> [INFORMATION GIVEN]:

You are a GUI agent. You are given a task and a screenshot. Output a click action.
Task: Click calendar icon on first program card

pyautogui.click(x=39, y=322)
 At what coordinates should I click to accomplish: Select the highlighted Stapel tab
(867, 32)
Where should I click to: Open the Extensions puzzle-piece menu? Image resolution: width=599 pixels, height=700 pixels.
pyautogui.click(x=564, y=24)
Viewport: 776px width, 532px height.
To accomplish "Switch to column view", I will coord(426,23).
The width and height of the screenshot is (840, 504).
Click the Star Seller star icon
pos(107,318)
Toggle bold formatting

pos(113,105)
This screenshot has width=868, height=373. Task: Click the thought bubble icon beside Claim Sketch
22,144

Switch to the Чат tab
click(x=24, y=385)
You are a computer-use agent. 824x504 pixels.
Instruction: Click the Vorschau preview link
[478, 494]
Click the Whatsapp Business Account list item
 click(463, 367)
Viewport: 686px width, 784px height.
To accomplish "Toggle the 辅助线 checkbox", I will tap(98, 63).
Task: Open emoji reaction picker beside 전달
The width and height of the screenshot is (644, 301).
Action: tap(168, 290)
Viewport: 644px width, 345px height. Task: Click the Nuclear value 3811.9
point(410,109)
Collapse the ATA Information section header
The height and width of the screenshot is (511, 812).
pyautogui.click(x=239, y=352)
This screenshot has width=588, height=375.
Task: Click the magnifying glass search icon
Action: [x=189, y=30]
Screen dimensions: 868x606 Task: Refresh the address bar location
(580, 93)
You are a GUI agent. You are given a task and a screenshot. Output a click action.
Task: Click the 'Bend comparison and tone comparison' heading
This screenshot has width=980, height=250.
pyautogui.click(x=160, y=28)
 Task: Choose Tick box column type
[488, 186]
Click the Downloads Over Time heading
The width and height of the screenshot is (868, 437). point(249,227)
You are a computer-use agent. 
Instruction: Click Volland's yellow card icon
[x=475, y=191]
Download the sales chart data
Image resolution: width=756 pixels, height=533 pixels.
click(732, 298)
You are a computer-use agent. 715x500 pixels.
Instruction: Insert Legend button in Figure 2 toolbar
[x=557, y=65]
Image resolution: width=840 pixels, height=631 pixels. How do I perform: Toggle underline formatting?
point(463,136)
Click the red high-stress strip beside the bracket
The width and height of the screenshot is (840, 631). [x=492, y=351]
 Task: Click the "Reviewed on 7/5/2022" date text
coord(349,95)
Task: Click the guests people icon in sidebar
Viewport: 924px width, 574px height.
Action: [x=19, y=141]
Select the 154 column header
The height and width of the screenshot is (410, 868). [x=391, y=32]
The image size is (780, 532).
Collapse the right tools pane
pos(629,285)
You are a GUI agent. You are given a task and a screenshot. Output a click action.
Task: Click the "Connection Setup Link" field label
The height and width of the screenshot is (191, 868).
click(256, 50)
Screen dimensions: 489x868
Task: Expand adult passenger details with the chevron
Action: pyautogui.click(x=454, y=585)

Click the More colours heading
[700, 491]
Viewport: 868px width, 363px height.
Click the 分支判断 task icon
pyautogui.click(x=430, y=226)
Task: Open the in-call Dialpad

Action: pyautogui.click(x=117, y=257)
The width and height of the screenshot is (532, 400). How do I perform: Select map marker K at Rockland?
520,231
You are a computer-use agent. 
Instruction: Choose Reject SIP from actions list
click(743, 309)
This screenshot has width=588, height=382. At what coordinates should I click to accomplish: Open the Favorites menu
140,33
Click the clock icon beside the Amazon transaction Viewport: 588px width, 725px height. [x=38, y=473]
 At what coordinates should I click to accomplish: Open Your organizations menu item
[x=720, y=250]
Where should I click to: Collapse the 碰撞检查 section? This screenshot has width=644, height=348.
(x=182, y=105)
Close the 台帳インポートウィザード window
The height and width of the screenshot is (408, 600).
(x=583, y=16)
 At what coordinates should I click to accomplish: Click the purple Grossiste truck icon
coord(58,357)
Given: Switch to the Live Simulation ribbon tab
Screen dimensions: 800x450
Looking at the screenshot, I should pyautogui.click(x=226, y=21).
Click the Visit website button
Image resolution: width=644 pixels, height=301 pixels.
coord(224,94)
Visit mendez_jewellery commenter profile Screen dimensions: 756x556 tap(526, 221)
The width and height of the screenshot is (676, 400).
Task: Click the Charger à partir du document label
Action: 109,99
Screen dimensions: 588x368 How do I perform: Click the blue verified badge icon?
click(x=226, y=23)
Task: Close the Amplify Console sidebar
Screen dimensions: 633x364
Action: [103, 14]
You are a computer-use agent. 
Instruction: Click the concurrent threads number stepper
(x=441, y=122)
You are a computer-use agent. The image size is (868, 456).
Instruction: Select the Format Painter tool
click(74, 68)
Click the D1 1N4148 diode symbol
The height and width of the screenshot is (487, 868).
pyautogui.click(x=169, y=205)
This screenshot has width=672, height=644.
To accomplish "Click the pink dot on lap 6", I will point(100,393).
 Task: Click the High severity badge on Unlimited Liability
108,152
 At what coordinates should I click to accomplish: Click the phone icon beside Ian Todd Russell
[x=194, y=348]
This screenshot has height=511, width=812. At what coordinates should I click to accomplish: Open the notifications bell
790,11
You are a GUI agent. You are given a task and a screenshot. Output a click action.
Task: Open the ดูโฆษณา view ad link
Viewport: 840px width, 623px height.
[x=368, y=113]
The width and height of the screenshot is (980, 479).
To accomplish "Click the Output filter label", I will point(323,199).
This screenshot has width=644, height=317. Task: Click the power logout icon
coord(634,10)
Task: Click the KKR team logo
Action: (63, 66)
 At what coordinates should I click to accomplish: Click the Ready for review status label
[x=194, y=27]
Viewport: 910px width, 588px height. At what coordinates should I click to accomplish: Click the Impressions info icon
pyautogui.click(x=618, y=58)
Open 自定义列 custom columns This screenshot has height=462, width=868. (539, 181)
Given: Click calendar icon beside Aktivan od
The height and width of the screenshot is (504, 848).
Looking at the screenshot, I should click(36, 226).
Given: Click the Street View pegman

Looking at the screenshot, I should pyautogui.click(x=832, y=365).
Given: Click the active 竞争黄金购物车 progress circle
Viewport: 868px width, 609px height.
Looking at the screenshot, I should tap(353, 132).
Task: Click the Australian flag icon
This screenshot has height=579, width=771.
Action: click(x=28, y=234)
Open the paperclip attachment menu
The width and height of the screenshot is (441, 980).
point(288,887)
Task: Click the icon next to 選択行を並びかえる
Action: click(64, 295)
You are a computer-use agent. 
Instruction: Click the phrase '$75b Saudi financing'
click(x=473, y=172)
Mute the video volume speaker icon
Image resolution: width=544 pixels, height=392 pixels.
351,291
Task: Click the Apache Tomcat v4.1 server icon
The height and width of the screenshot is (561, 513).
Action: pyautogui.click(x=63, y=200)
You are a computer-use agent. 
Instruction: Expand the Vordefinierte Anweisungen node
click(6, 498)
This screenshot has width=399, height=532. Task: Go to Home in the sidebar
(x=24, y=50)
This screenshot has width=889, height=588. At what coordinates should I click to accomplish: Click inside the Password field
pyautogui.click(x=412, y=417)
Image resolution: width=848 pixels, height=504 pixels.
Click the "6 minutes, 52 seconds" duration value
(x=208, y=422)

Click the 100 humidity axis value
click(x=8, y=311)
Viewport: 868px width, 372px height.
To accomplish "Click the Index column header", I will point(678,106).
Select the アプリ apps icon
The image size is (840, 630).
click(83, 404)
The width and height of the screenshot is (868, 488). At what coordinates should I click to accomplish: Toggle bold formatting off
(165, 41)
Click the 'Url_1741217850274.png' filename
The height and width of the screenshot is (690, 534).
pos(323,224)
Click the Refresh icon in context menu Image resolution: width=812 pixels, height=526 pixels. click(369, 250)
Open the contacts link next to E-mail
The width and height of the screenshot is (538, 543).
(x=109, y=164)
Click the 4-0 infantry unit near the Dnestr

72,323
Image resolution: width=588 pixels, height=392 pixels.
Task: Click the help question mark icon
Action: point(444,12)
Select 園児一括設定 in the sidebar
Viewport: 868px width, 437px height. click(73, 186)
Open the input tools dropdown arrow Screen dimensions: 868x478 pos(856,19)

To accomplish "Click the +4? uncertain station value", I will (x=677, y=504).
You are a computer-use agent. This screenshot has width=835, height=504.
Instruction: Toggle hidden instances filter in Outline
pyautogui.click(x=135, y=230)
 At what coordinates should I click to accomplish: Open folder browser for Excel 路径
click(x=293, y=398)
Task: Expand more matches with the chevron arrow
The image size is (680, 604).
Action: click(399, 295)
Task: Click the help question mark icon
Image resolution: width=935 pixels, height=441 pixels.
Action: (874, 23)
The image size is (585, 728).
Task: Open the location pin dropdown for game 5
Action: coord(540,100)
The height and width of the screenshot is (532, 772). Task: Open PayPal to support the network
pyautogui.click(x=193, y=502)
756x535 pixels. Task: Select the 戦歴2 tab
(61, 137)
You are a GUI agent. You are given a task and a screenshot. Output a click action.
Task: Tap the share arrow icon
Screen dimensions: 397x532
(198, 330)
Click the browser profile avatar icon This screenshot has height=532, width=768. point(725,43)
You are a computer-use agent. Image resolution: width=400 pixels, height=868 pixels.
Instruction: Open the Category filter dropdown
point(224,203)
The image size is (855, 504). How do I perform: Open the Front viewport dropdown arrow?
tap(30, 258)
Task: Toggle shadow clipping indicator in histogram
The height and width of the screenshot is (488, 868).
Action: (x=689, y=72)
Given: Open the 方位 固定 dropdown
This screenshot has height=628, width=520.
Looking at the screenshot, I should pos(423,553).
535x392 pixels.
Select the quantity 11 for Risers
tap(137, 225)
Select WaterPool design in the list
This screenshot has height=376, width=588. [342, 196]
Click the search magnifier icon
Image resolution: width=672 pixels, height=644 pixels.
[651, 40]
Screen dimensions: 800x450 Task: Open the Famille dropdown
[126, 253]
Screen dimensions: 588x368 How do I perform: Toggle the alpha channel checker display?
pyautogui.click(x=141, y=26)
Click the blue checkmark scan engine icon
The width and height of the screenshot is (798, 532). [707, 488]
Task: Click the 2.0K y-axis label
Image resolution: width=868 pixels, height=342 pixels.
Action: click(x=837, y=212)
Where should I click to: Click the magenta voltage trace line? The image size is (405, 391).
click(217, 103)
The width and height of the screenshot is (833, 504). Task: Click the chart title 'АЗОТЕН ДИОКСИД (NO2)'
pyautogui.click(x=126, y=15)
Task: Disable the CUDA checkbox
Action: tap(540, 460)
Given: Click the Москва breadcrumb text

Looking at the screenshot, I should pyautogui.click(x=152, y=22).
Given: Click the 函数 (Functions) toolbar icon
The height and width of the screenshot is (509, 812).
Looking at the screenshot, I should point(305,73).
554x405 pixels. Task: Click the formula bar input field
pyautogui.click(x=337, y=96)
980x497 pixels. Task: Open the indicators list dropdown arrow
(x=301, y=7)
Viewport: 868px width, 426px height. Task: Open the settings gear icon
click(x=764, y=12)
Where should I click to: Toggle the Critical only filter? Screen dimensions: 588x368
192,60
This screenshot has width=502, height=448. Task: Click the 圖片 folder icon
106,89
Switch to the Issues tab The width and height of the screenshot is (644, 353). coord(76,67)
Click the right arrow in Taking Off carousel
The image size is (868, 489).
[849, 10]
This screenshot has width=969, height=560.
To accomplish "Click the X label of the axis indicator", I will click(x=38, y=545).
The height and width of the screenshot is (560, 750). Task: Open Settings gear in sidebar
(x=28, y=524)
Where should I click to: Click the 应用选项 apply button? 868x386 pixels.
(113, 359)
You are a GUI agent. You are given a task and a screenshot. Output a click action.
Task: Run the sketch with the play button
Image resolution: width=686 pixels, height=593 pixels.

> [WHAT IS EXPECTED]:
Where in the entries above does the word "Close" appear? Copy each line that has it.

> [COMPLETED EXERCISE]:
Close the 台帳インポートウィザード window
Task: Close the Amplify Console sidebar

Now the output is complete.